Osteoclasts are monocyte-derived multinuclear cells that attach to the bone matrix and are responsible for bone resorption. Misregulation of osteoclasts has been implicated in numerous skeletal diseases including osteoporosis and osteoarthritis. Our laboratory recently reported that the phosphosphingolipid sphingosine-1-phosphate (S1P) regulates bone resorption in mice by mediating both chemotaxis and chemorepulsion of osteoclast precursors (OPs) through two G-protein coupled receptors (S1PR1 and S1PR2), which antagonize each other in an S1P-concentration dependent manner. In this investigation, transcriptomics and proteomics are being used to enable simulation of the S1P-chemotaxis signaling pathway in OPs. A set of 171 mouse chemotaxis pathway target proteins was constructed from a literature review. RNA-Seq was used to identify OP protein transcripts.

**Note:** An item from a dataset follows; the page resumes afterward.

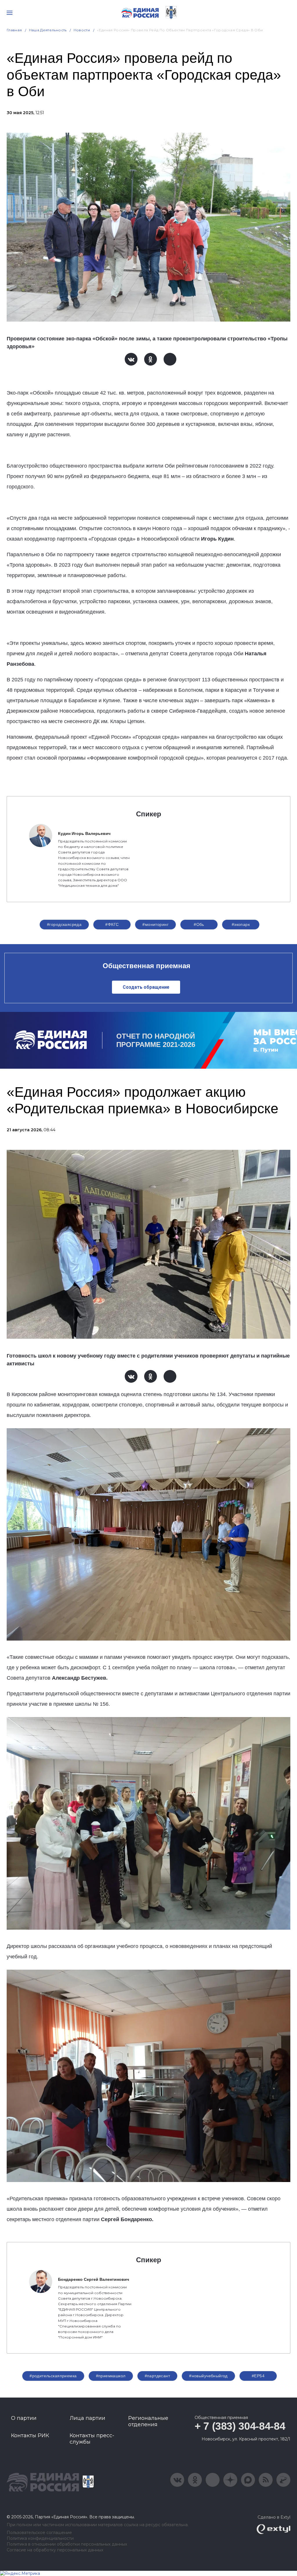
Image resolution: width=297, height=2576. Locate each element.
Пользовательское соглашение (39, 2532)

Shotgun nanoLC-LTQ-Velos-Orbitrap mass spectrometry was used to identify proteotypic peptides. In silico selection of the target peptides used a wide variety of criteria (e.g., proteotypic qualities, sequence uniqueness, vulnerability to PTMs). SPOT synthesis was used to prepare 557 crude peptide standards against the 171 target proteins. LC-SRM assays were developed using shotgun and targeted nanoLC-TSQ-Vantage-QqQ mass spectrometry. Absolute quantitation experiments were performed using 65 heavy-labeled, quantitated, internal peptide standards. Pathway simulation was performed using Simmune.